Personal information
- Born: October 15, 1987 (age 38) Orlando, Florida, U.S.
- Listed height: 6 ft 4 in (1.93 m)
- Listed weight: 220 lb (100 kg)

Career information
- High school: Orlando (FL) Jones
- College: NC State
- NFL draft: 2011: undrafted

Career history
- Orlando Predators (2012); Jacksonville Sharks (2013); Orlando Predators (2013); San Jose SaberCats (2014); Tampa Bay Storm (2015);

Career AFL statistics
- Receptions: 105
- Receiving yards: 1,062
- Receiving touchdowns: 27
- Total tackles: 31
- Stats at ArenaFan.com

= Jarvis Williams (wide receiver) =

American football player (born 1987)

Jarvis Williams (born October 15, 1987) is an American former football wide receiver. He played college football at the North Carolina State University.

==College career==
Williams continued his football career in college, playing for the NC State Wolfpack football team. During his college career, he had 133 receptions for 1,764 yards and 20 touchdowns; all of which rank in the top 11 of their respective categories for Wolfpack receivers.

==Professional career==

===Orlando Predators===
In 2012, Williams was assigned to the Orlando Predators of the Arena Football League (AFL).

===Jacksonville Sharks===
In March 2013, Williams signed with the Jacksonville Sharks. In late May, Williams was placed on recallable reassignment.
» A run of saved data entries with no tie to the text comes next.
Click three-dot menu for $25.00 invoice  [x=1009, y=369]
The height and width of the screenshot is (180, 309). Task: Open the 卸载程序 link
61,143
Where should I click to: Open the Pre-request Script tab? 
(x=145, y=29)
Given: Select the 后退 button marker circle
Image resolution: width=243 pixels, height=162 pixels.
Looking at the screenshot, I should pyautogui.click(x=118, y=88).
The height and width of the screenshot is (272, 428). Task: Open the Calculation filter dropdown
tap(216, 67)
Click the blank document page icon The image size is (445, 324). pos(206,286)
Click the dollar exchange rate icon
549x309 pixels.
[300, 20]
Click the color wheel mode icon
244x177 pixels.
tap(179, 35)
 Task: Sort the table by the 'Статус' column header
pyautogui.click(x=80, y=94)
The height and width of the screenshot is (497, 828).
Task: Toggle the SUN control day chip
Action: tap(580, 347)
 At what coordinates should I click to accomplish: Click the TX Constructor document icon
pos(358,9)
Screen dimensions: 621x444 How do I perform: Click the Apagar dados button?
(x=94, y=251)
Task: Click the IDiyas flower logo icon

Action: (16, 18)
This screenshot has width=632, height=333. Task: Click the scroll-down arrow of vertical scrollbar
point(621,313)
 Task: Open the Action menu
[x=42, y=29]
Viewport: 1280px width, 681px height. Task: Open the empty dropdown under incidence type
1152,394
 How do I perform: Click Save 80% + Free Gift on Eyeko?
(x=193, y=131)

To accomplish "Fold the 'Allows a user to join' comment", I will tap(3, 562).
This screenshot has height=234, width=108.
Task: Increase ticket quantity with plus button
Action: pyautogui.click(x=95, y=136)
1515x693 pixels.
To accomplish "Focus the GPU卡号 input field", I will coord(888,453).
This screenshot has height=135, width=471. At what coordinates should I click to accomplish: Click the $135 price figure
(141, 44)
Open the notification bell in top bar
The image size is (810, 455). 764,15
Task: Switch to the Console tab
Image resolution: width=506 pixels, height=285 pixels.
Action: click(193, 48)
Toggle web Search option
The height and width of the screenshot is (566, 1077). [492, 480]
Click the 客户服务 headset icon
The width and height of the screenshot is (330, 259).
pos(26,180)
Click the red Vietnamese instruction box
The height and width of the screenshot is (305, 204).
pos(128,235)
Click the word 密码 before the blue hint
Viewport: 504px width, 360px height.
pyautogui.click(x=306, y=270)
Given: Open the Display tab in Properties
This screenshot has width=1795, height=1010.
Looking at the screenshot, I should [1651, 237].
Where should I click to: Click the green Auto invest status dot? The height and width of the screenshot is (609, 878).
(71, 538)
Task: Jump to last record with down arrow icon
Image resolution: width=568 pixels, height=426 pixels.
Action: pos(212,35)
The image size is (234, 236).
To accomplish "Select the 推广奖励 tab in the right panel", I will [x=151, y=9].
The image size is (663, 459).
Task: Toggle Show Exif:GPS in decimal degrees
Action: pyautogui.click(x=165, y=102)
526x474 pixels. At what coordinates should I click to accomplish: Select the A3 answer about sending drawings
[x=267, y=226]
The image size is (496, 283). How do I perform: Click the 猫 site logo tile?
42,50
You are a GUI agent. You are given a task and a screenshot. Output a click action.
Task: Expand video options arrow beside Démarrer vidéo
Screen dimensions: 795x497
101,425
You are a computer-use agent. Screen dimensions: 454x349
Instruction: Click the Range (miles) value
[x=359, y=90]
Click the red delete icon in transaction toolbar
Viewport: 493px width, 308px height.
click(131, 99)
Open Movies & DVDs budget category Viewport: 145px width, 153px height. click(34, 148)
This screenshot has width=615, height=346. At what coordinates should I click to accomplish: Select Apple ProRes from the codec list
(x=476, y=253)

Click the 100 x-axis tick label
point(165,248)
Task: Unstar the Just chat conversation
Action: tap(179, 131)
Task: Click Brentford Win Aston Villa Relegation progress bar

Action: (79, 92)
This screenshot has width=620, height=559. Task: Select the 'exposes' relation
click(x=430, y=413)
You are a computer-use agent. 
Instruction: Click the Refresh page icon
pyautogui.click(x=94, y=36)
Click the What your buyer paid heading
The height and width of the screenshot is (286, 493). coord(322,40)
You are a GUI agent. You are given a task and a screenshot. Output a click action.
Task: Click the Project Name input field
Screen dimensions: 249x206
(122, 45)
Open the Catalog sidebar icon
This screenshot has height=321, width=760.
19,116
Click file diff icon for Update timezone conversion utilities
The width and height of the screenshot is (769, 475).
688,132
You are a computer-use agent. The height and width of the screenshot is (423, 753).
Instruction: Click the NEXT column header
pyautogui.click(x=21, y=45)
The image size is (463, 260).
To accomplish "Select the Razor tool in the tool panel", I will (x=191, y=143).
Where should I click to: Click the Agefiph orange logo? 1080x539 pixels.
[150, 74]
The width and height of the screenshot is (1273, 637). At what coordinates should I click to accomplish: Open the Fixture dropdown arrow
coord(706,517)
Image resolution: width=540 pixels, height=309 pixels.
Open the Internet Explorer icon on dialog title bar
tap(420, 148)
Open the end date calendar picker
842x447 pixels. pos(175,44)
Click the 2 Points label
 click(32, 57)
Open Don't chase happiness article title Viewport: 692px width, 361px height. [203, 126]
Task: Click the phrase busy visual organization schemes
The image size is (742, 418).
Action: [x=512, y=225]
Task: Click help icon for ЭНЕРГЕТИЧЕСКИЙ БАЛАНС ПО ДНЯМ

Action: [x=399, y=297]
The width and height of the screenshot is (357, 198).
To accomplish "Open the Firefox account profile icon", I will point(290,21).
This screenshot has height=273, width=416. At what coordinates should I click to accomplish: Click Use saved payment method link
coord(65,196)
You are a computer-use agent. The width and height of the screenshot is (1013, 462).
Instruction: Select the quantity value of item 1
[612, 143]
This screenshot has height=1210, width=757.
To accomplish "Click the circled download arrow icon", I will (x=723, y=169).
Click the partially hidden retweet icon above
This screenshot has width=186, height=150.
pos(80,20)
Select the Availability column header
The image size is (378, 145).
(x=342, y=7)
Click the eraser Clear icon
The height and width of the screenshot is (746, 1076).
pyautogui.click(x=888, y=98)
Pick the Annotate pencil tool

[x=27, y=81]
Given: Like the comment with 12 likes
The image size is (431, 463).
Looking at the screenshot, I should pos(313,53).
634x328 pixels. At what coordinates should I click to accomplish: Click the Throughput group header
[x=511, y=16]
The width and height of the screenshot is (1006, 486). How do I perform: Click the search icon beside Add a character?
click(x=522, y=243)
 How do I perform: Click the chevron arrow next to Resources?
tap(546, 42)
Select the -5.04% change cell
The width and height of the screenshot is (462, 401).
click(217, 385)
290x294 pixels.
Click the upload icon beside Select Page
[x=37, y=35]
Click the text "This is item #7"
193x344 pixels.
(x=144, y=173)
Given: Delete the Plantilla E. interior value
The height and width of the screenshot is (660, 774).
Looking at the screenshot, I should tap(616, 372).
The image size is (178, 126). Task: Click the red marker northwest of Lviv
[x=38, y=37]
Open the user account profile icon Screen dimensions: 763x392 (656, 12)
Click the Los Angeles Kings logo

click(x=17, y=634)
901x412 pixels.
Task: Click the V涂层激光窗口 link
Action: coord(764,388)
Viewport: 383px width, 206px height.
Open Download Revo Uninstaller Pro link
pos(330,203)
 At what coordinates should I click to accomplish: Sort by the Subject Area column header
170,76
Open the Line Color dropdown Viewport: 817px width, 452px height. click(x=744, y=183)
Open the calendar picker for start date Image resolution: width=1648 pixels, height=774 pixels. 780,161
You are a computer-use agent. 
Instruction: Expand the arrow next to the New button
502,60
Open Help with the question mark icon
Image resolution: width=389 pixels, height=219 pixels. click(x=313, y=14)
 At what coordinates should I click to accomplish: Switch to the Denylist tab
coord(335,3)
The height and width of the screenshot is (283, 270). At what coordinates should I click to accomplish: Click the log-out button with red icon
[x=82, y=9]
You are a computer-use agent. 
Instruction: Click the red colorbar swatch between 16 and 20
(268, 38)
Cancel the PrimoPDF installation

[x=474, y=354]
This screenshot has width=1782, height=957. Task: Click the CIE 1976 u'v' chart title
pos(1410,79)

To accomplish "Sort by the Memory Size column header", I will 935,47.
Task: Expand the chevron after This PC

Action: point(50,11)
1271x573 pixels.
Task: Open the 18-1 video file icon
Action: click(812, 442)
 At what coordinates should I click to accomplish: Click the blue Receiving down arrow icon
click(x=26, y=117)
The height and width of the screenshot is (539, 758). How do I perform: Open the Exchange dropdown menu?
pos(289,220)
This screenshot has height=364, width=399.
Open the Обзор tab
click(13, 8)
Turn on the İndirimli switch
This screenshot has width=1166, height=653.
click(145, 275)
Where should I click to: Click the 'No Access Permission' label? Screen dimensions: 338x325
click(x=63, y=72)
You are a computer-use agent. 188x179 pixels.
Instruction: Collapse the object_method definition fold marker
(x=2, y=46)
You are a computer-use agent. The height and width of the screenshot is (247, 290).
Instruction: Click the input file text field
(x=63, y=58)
===Orlando Predators (second stint)===
Williams returned to the Predators to finish the 2013 season.

===San Jose SaberCats===
On January 16, 2014, Williams was traded to the San Jose SaberCats for Justin Edison. Williams was plagued with injuries, twice being listed on injured reserve by the SaberCats.

===Tampa Bay Storm===
Williams was assigned to the Tampa Bay Storm in 2015. He was placed on reassignment on May 11, 2015.